Task requirements » Down to the last character, repeat the entries beneath this task.

Information given »
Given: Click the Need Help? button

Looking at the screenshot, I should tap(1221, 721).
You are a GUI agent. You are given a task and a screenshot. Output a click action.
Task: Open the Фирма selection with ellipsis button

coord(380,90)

Response to this exercise »
Given: Click the Need Help? button

Looking at the screenshot, I should tap(1221, 721).
You are a GUI agent. You are given a task and a screenshot. Output a click action.
Task: Open the Фирма selection with ellipsis button

coord(380,90)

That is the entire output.